## GIVEN REQUEST 1
Answer these questions using the account of the interrogation at Bezimenne:
(a) For about how long did the men keep working on a phone after connecting it to a computer?
(b) About how long did the questioning last?
(c) What were people ordered to do once the process was over?

--- BEGIN TEXT ---

A satellite view of the filtration camp at Bezimenne, Ukraine. March 22, 2022. Maxar Technologies.

When the interrogation began, it was unclear if the representatives who conducted questioning were military or not — they did not have any insignia nor wore a uniform. Before entering the interrogation room, one had to give away her phone by revealing the password. The men would connect the phone to a computer by a cord and kept working on it for about twenty minutes. Upon entering the room, each person was photographed from different angles, and Natalia was particularly surprised by a photo from above, like in surveillance videos. Then one’s finger and palm prints were taken. Everyone was asked their already-former postal addresses. The questioning lasted for about twenty — twenty-five minutes, after which one waited for the return of their phones. To avoid additional questions, Natalia left just some photos and generated fake exchanges with several friends via Whatsapp on her phone.

The questions were of this kind: Where do you work? What is your attitude towards Pravyi Sektor5? What is your attitude towards the Ukrainian government’s politics? What is your attitude towards the actions of the Mariupol authorities? Do you have any relatives left in Ukraine? Do you have any relatives left in Mariupol? Do any of your close ones serve in the military forces of Ukraine? After the first round, the questioning continued by two different agents, one after another, who asked very similar questions and entered the information in databases with different computer interfaces, which could indicate they represented different governmental offices or institutions. Natalia’s mother said she did not have the phone, which she hid, and they let it go. After this process was over, people were ordered to get on buses waiting to take them across the border of the Russian Federation.

--- END TEXT ---

## GIVEN REQUEST 2
In the records below, copy the stretch from the line that contains "The image size is (1225, 689)." through the line that contains "coordinates (7, 44).", with both of those lines included.

--- BEGIN DATA SUPPLIED ---

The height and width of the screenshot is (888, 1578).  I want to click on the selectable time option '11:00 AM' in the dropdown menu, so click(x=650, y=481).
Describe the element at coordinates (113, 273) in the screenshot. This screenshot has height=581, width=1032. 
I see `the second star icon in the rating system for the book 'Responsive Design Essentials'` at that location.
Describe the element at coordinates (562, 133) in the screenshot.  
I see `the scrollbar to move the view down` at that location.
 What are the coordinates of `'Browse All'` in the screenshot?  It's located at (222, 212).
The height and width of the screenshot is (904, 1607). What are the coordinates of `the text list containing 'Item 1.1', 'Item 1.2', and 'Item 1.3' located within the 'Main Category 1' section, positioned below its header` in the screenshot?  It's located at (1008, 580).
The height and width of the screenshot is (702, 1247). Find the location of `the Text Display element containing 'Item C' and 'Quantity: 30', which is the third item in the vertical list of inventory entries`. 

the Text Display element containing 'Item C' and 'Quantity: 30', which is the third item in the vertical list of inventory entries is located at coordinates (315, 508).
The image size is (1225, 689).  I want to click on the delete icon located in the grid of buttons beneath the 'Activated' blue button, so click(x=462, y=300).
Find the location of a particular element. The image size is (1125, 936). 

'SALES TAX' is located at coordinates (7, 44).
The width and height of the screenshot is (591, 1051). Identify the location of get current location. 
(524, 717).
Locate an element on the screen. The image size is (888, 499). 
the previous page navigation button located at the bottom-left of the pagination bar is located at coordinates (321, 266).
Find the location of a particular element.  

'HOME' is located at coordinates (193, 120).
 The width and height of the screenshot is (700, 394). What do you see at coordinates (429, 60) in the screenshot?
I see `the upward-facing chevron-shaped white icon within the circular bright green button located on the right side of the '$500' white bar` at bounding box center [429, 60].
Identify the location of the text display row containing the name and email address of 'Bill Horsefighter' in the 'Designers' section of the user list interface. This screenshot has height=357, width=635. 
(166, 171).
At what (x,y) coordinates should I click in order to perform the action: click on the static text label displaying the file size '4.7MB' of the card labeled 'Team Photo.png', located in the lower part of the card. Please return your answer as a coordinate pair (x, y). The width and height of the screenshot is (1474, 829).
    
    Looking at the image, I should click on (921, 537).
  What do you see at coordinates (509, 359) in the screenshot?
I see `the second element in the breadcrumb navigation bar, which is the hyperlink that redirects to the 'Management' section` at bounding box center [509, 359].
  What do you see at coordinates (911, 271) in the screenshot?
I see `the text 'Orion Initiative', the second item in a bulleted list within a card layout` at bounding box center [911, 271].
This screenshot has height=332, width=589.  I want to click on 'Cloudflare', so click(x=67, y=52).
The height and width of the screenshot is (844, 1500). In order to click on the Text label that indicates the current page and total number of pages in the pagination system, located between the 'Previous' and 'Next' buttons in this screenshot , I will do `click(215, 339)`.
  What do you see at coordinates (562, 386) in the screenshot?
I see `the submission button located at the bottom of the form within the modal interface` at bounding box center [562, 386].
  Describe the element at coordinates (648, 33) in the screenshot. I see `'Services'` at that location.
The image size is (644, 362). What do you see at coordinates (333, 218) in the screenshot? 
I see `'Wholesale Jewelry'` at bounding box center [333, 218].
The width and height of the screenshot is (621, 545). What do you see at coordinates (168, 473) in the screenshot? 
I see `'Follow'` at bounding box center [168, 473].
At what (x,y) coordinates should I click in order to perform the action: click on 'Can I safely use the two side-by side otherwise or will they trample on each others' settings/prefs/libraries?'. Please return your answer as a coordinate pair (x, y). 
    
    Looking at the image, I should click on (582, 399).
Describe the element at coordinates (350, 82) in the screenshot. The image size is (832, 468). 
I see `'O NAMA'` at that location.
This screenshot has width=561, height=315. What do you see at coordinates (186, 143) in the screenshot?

--- END DATA SUPPLIED ---

## TASK ANSWER 1
(a) About twenty minutes.
(b) About twenty to twenty-five minutes.
(c) They were ordered to get on buses waiting to take them across the border of the Russian Federation.

## TASK ANSWER 2
The image size is (1225, 689).  I want to click on the delete icon located in the grid of buttons beneath the 'Activated' blue button, so click(x=462, y=300).
Find the location of a particular element. The image size is (1125, 936). 

'SALES TAX' is located at coordinates (7, 44).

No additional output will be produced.